# PAGE EXTRACT:
Geert Uytterhoeven March 25, 2025, 3:32 p.m. UTC | #20
Hi Robin,

On Tue, 18 Mar 2025 at 18:24, Robin Murphy <robin.murphy@arm.com> wrote:
> On 18/03/2025 4:37 pm, Geert Uytterhoeven wrote:
> [...]
> > Thanks for your patch, which is now commit bcb81ac6ae3c2ef9 ("iommu:
> > Get DT/ACPI parsing into the proper probe path") in iommu/next.
> >
> > This patch triggers two issues on R-Car Gen3 platforms:
> >
> > 1. I am seeing a warning on Renesas Salvator-XS with R-Car M3N
> > (but not on the similar board with R-Car H3), and only for SATA[1].
> > Unfortunately commit 73d2f10957f517e5 ("iommu: Don't warn prematurely
> > about dodgy probes") does not help:
> [...]
> >      Call trace:
> >       __iommu_probe_device+0x208/0x38c (P)

# DATA SEGMENT:
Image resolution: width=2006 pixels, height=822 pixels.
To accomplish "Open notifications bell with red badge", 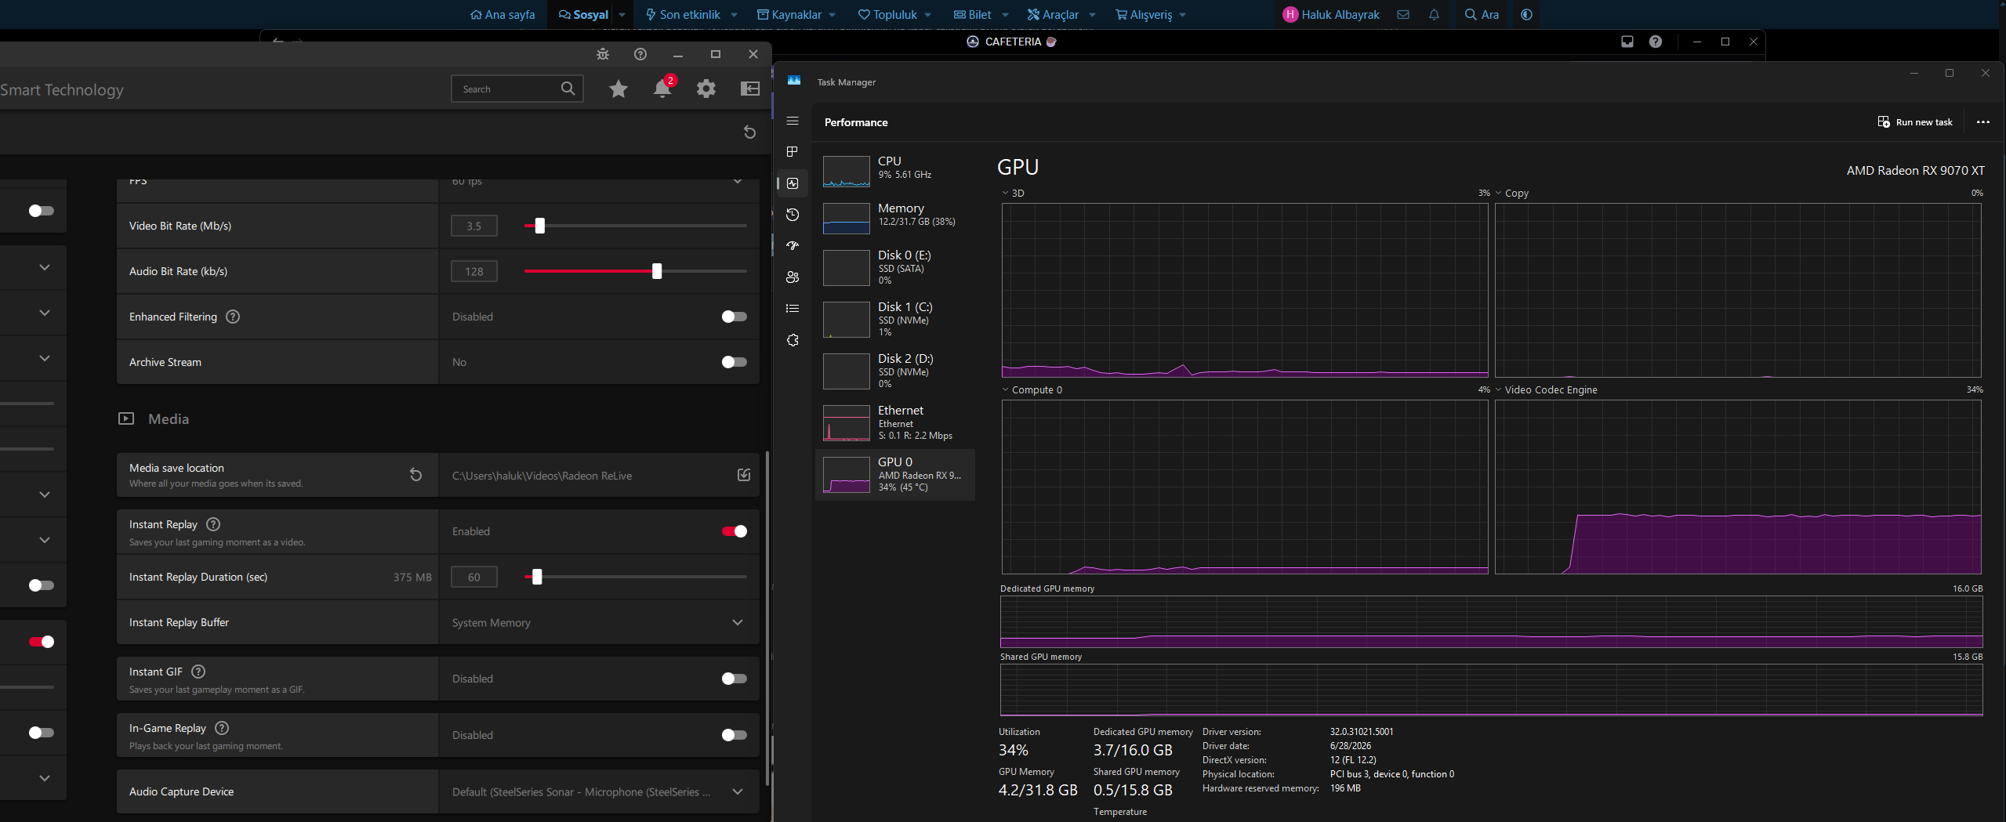I will (x=663, y=88).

# SHORT EXERCISE:
Carry the mailing-list reply about the IOMMU probe warning forward from its final line.

# WRITTEN REPLY:
> >       iommu_probe_device+0x34/0x74
> >       of_iommu_configure+0x128/0x200
> >       of_dma_configure_id+0xdc/0x1d4
> >       platform_dma_configure+0x48/0x6c
> >       really_probe+0xf0/0x260
> >       __driver_probe_device+0xec/0x104
> >       driver_probe_device+0x3c/0xc0
>
> Hurrah, this is the warning doing the correct job - something *is* off
> if we're now getting here without the IOMMU configuration being done
> already (for a normal device with no other funny business going on).
>
> > 2. The IOMMU driver's iommu_ops.of_xlate() callback is called about
> > three times as much as before:
>
> That would suggest that the fwspec gets set up OK, then something later
> in the __iommu_probe_device() path fails and tears it down again, so the
> next attempt starts from scratch. Do you see the "Cannot attach to
> IPMMU" message firing?

I do not see such messages.

> And similarly to the Rockchip case, does the
> below help?

The below is basically the same as your "[PATCH] iommu/ipmmu-vmsa:
Register in a sensible order"[1].  While that fixes my first issue,
it does not fix the second (harmless?) issue.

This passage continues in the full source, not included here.